Document segment >>

There are three basic options here:

  • Tell the truth, as a form of tough love.

  • Find something to say that is appreciative but also incomplete.

  • Lie.

Each approach has its pros and cons.

For some people, being a straight shooter is a point of pride. They view directness as a positive character trait and believe it makes them trustworthy; they may think they’re upholding high standards and prioritizing artistic integrity. But none of the artists I spoke with about this question believe this is the right approach, particularly at the stage door.

There are certainly contexts in which expressing your concerns might be appropriate — particularly when you have been asked for such input, and when you have some expertise to offer. So if you are invited to a workshop for a project in development, or you are offered an early draft of a script, or you are asked to watch a rehearsal, and your friend is clear about wanting honest responses that might help them, go for it.

Information provided >>
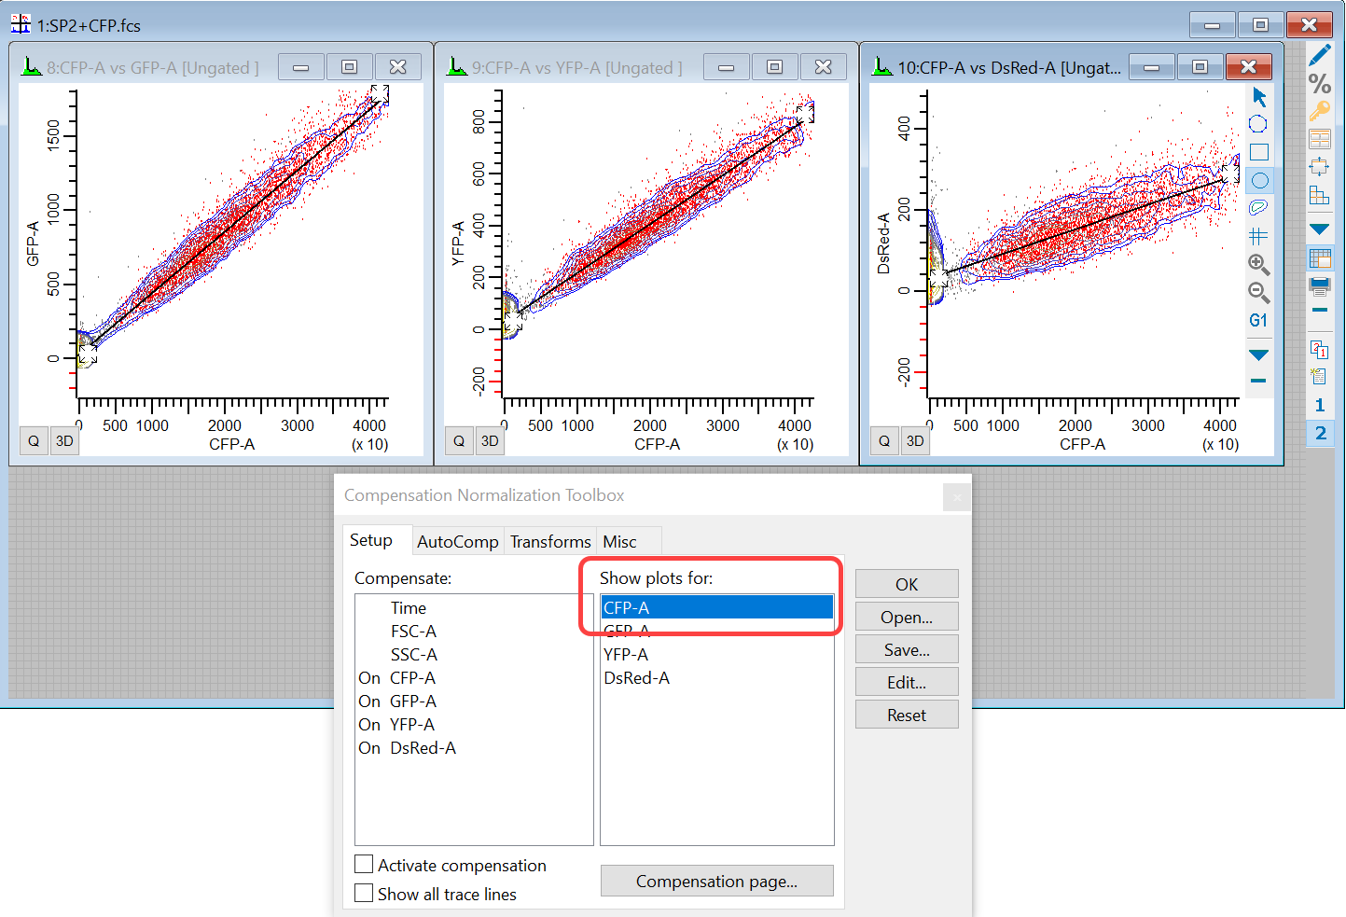Check Show all trace lines
Screen dimensions: 1346x917
[365, 894]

Written request >>
Reproduce word for word the part of the text on responding to a friend's performance, starting with "There are three" and going on through "pros and cons.".

Output for this task >>
There are three basic options here:

  • Tell the truth, as a form of tough love.

  • Find something to say that is appreciative but also incomplete.

  • Lie.

Each approach has its pros and cons.